» PROBLEM STATEMENT
Restate word for word the line containing "The image size is (1568, 746)." and each line that follows it, through the last line below, and nothing else.

START SOURCE INFORMATION

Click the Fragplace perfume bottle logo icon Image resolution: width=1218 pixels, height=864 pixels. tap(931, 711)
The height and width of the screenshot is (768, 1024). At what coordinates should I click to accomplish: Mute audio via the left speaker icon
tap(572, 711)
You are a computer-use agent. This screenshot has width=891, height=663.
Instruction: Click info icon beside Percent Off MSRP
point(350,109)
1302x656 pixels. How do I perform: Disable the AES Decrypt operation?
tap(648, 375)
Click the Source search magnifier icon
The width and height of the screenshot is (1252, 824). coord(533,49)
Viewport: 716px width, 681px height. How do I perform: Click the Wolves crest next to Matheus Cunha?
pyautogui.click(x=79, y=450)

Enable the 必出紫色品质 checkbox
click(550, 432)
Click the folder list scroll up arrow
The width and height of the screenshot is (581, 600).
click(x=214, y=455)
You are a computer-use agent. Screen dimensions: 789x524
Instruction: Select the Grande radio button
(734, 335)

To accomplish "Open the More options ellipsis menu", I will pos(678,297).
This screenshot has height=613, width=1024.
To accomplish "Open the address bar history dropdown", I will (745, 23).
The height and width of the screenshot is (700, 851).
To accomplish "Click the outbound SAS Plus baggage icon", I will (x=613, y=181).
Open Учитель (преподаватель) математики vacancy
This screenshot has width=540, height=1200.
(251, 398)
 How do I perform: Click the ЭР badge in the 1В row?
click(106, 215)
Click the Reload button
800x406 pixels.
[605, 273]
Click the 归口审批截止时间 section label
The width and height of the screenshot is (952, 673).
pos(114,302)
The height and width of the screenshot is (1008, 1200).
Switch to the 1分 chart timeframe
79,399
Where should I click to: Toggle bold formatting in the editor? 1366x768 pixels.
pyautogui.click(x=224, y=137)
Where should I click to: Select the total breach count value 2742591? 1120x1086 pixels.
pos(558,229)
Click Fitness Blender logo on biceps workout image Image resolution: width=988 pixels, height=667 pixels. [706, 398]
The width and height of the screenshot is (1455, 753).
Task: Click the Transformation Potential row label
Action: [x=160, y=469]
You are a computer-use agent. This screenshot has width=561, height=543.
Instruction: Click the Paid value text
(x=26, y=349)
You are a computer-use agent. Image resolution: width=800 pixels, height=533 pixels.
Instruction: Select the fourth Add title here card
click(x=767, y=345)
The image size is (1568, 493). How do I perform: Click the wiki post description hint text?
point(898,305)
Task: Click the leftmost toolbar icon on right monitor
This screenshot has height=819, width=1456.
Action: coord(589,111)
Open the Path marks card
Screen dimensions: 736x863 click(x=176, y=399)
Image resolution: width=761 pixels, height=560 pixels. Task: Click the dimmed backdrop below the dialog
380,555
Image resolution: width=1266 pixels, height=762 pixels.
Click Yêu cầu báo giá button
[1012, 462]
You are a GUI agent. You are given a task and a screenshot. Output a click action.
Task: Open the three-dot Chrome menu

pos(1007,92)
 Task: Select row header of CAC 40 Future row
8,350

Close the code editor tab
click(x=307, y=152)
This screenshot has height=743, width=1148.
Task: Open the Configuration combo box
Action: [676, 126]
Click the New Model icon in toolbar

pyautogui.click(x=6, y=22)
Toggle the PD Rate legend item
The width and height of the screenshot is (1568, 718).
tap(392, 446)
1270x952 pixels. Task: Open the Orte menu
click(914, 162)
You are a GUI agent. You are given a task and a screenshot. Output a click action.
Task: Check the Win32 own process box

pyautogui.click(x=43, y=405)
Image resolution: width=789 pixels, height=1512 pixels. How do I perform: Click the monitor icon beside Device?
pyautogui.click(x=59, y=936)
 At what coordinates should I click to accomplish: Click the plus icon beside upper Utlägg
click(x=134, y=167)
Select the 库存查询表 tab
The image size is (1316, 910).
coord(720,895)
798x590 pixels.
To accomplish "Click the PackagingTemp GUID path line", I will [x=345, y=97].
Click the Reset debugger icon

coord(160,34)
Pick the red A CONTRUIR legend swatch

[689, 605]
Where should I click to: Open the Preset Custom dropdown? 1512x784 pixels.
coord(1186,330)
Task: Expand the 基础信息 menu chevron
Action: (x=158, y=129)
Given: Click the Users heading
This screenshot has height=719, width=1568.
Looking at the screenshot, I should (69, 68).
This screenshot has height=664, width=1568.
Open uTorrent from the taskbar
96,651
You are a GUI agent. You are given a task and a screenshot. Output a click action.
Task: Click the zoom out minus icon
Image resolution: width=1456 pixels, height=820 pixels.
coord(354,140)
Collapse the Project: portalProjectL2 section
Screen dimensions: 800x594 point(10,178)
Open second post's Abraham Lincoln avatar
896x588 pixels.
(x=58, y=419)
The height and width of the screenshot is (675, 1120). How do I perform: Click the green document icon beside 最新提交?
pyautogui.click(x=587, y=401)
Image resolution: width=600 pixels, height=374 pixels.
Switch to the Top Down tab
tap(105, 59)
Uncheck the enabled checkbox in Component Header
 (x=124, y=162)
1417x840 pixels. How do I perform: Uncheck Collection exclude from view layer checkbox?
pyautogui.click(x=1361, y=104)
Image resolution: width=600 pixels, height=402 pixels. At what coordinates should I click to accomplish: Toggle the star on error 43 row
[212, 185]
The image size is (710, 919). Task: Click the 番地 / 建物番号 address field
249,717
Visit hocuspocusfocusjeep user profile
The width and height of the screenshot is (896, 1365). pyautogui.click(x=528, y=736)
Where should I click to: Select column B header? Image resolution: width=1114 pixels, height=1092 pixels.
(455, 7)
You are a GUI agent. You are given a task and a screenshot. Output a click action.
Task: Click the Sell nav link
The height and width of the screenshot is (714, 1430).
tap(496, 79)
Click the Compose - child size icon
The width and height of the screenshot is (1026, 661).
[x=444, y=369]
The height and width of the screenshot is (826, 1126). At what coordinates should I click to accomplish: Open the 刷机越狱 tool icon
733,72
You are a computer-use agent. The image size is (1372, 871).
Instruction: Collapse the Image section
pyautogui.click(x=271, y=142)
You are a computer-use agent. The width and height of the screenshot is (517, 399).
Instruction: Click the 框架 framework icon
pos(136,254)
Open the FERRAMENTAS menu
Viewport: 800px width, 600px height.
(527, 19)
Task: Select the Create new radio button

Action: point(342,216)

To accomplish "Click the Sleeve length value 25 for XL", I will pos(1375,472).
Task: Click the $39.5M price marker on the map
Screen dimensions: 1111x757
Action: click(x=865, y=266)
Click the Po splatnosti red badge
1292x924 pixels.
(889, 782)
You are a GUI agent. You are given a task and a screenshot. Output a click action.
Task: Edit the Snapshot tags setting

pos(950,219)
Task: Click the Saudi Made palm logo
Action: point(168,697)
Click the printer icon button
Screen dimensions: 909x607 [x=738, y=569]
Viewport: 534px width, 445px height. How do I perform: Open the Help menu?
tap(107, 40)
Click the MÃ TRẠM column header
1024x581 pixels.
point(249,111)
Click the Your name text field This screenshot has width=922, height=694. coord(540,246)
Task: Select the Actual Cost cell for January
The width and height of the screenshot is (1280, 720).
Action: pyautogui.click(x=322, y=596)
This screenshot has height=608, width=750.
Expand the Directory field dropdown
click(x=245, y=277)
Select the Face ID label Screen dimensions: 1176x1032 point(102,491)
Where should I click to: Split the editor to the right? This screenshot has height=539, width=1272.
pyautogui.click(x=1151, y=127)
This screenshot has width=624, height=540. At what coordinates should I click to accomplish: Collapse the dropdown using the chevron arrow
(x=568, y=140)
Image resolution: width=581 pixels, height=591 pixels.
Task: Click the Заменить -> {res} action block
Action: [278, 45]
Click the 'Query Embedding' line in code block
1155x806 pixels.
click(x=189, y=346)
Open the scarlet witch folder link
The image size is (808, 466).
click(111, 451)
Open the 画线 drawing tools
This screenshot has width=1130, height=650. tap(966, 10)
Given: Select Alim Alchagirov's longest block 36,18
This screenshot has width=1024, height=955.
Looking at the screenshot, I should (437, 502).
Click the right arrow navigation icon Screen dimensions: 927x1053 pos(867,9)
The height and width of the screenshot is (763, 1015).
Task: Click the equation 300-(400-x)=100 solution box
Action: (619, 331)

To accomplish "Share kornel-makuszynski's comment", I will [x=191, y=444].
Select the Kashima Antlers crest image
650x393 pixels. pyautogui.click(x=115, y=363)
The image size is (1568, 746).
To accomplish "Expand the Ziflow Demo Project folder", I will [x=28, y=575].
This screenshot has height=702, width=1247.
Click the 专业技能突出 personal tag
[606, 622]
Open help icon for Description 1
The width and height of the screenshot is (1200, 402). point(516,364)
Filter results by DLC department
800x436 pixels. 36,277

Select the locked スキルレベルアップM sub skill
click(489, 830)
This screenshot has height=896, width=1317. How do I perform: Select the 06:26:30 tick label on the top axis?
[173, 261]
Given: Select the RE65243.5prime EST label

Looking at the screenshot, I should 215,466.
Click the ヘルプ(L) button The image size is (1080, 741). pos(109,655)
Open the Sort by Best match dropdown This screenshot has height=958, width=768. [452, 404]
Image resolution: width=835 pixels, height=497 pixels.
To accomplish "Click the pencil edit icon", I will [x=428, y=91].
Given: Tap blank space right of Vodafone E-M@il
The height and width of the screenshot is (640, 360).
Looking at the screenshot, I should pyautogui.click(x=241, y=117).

END SOURCE INFORMATION

» SOLUTION
The image size is (1568, 746).
To accomplish "Expand the Ziflow Demo Project folder", I will [x=28, y=575].
This screenshot has height=702, width=1247.
Click the 专业技能突出 personal tag
[606, 622]
Open help icon for Description 1
The width and height of the screenshot is (1200, 402). point(516,364)
Filter results by DLC department
800x436 pixels. 36,277

Select the locked スキルレベルアップM sub skill
click(489, 830)
This screenshot has height=896, width=1317. How do I perform: Select the 06:26:30 tick label on the top axis?
[173, 261]
Given: Select the RE65243.5prime EST label

Looking at the screenshot, I should 215,466.
Click the ヘルプ(L) button The image size is (1080, 741). pos(109,655)
Open the Sort by Best match dropdown This screenshot has height=958, width=768. [452, 404]
Image resolution: width=835 pixels, height=497 pixels.
To accomplish "Click the pencil edit icon", I will [x=428, y=91].
Given: Tap blank space right of Vodafone E-M@il
The height and width of the screenshot is (640, 360).
Looking at the screenshot, I should pyautogui.click(x=241, y=117).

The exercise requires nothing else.